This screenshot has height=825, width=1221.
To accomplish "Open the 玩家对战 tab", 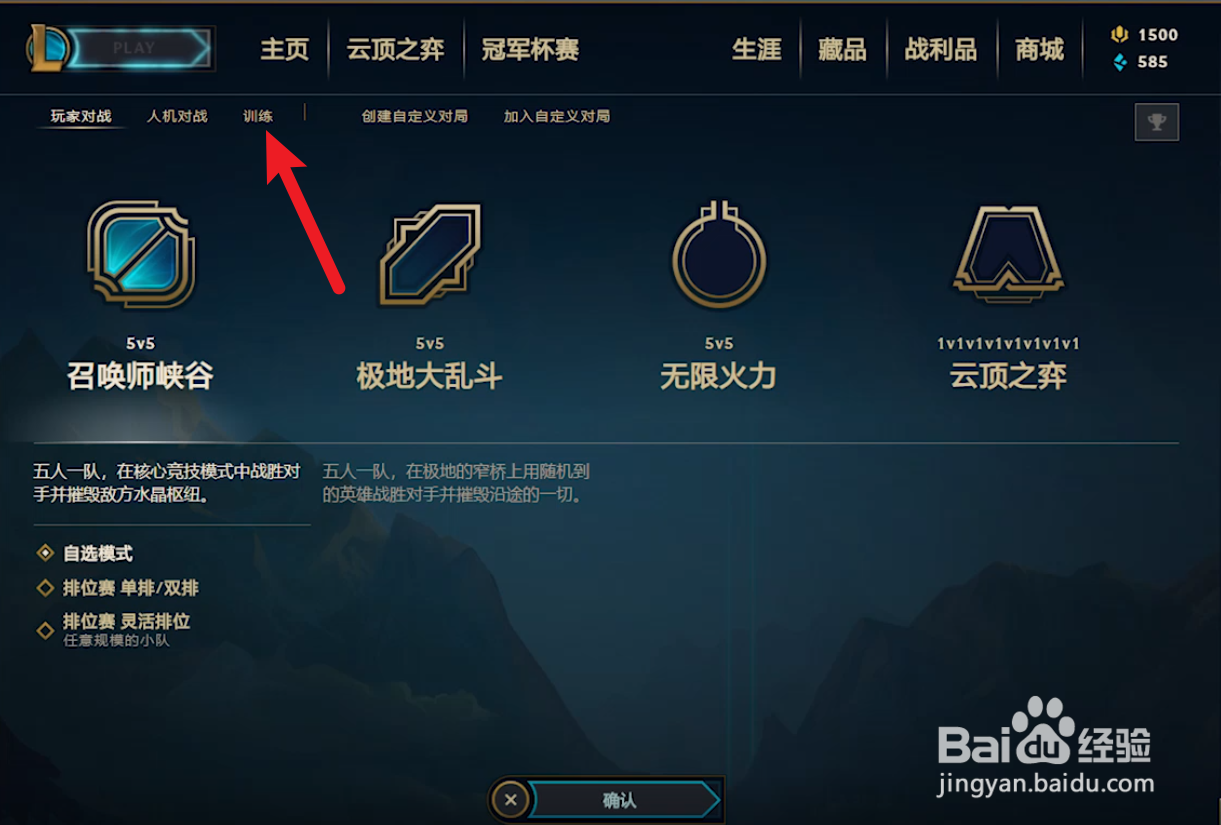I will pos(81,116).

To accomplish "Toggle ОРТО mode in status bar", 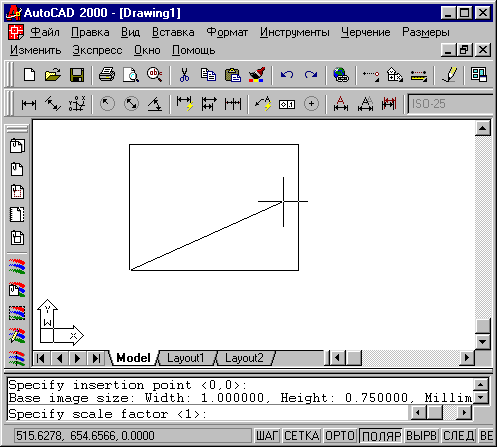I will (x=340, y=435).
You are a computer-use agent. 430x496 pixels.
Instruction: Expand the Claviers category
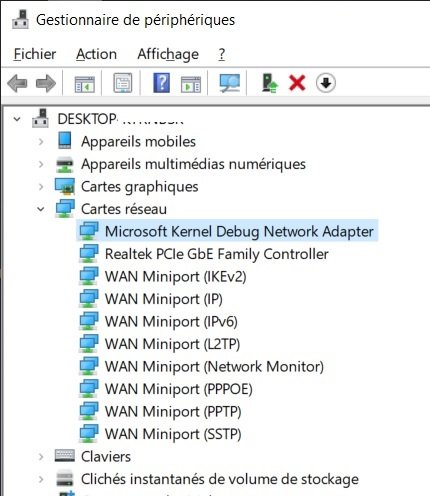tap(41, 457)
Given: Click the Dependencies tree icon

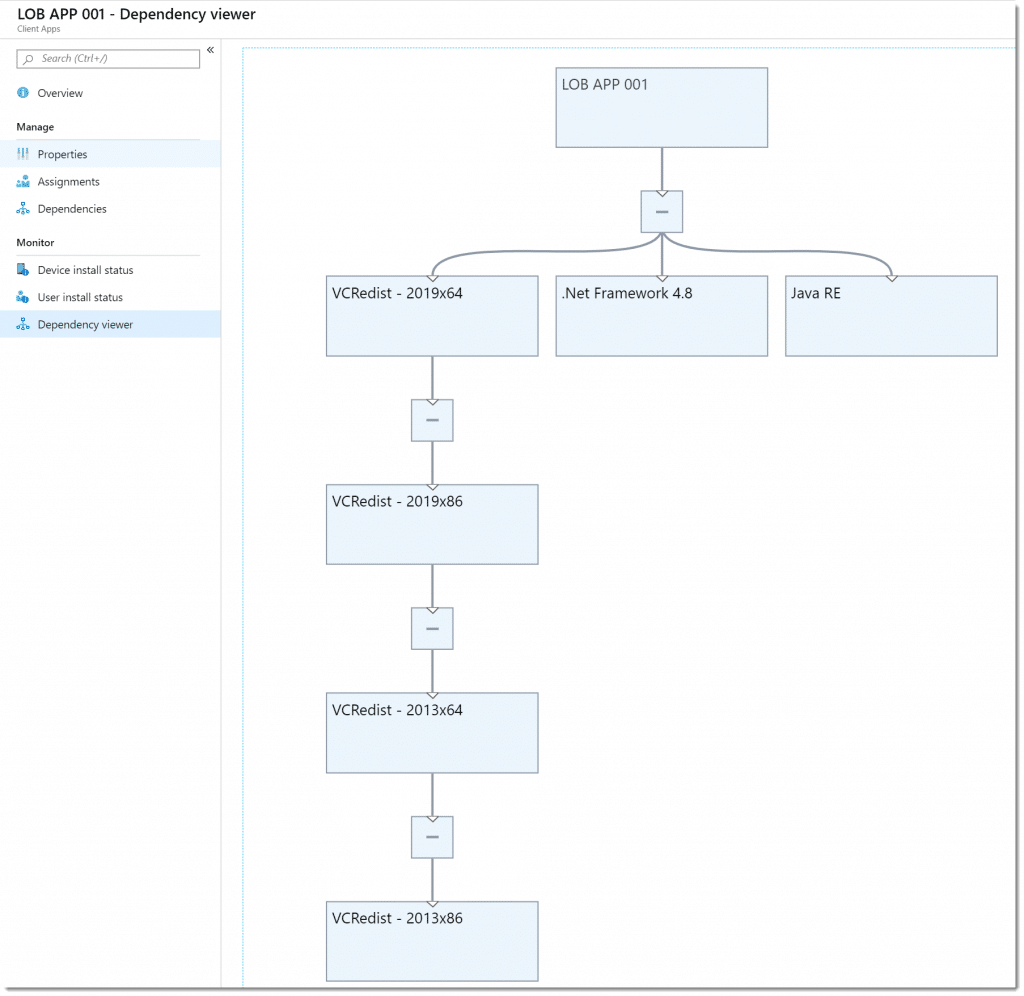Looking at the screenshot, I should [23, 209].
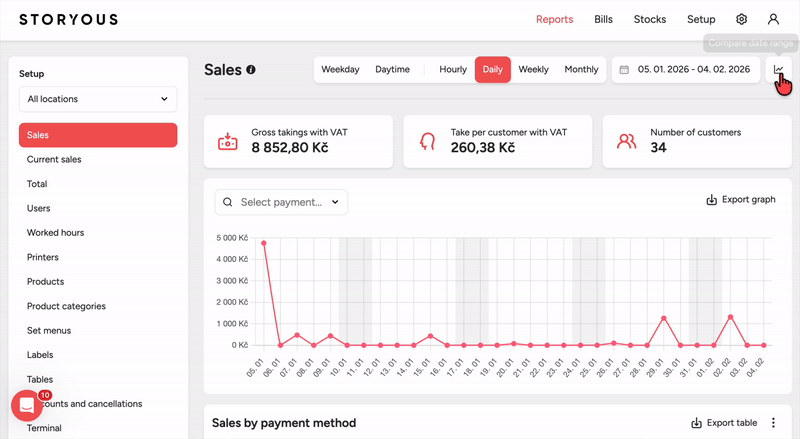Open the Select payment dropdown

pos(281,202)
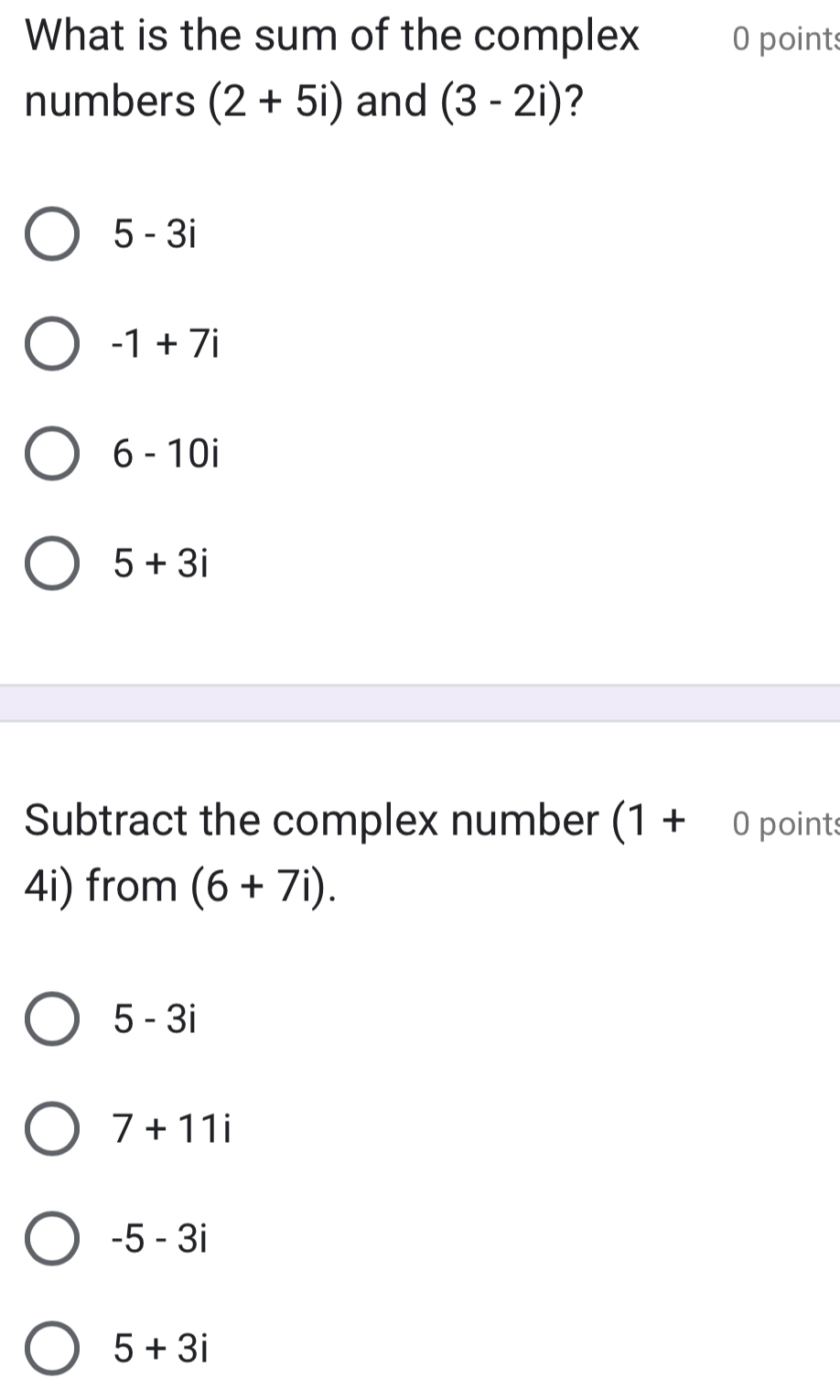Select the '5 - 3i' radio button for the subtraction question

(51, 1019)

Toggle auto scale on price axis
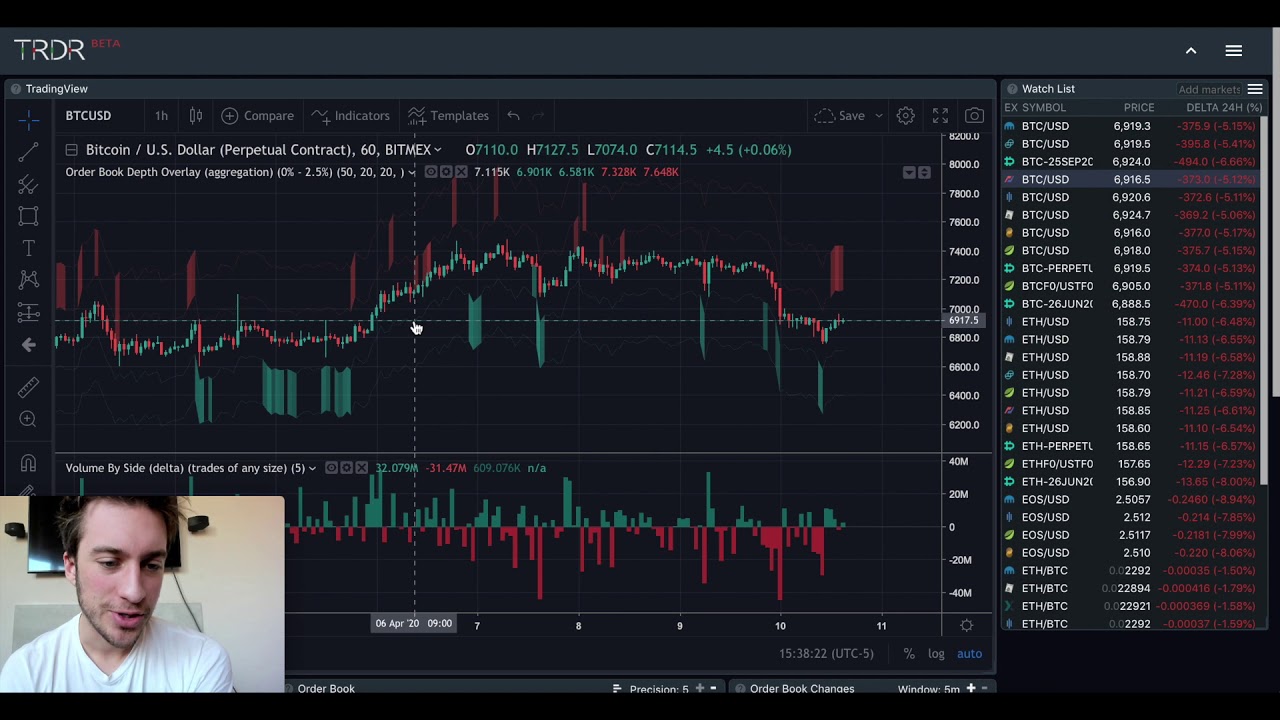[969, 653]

* [Task objective]: Keep the pictures out of your answer, which should be the lines from the one with "Given: Click the Dependencies tree icon" through the final line of the data, copied exactly.

* [Completed exercise]:
Given: Click the Dependencies tree icon

Looking at the screenshot, I should [23, 209].
Open the Select payment dropdown

pos(281,202)
Select the '5 - 3i' radio button for the subtraction question

(51, 1019)

Toggle auto scale on price axis
[969, 653]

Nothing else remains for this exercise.